Ai Xing, Sun Chengyu, Zhang Zhihong, Hancock Edwin R
IEEE Trans Neural Netw Learn Syst. 2024 Apr;35(4):4593-4606. doi: 10.1109/TNNLS.2022.3144343. Epub 2024 Apr 4.
Graph neural networks (GNNs) are recently proposed neural network structures for the processing of graph-structured data. Due to their employed neighbor aggregation strategy, existing GNNs focus on capturing node-level information and neglect high-level information. Existing GNNs, therefore, suffer from representational limitations caused by the local permutation invariance (LPI) problem. To overcome these limitations and enrich the features captured by GNNs, we propose a novel GNN framework, referred to as the two-level GNN (TL-GNN). This merges subgraph-level information with node-level information. Moreover, we provide a mathematical analysis of the LPI problem, which demonstrates that subgraph-level information is beneficial to overcoming the problems associated with LPI. A subgraph counting method based on the dynamic programming algorithm is also proposed, and this has the time complexity of O(n) , where n is the number of nodes of a graph. Experiments show that TL-GNN outperforms existing GNNs and achieves state-of-the-art performance.

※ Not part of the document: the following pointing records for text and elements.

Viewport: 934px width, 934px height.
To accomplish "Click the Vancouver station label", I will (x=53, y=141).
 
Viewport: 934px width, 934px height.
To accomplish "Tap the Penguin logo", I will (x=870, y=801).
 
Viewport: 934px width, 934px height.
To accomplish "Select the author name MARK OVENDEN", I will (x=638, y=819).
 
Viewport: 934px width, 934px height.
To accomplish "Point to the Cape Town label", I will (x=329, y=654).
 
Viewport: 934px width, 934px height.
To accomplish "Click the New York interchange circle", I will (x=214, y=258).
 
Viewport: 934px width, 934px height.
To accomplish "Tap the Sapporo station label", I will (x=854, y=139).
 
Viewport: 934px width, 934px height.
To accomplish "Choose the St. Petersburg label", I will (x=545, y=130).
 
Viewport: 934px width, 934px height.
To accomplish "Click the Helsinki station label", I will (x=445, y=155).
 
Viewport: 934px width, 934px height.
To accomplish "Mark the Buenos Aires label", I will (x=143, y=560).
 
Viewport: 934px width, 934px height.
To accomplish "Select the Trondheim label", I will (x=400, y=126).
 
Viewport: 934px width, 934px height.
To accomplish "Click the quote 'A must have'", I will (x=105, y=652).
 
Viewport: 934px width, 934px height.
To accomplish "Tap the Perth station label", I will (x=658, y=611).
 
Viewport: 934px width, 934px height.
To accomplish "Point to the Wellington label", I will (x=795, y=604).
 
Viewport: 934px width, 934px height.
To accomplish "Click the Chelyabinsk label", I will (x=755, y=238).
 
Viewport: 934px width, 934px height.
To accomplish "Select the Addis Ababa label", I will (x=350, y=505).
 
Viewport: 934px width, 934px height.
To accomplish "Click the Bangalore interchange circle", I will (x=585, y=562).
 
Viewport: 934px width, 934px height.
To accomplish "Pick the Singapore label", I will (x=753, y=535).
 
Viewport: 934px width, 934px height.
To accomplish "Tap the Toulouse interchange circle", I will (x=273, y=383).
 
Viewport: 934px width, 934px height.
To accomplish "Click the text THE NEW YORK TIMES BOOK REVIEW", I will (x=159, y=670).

图神经网络(GNNs)是最近提出的用于处理图结构数据的神经网络结构。由于其采用的邻居聚合策略,现有的GNNs专注于捕获节点级信息而忽略了高级信息。因此,现有的GNNs受到由局部排列不变性(LPI)问题导致的表示限制。为了克服这些限制并丰富GNNs捕获的特征,我们提出了一种新颖的GNN框架,称为两级GNN(TL-GNN)。它将子图级信息与节点级信息合并。此外,我们对LPI问题进行了数学分析,结果表明子图级信息有助于克服与LPI相关的问题。还提出了一种基于动态规划算法的子图计数方法,其时间复杂度为O(n),其中n是图的节点数。实验表明,TL-GNN优于现有的GNNs,并实现了当前的最优性能。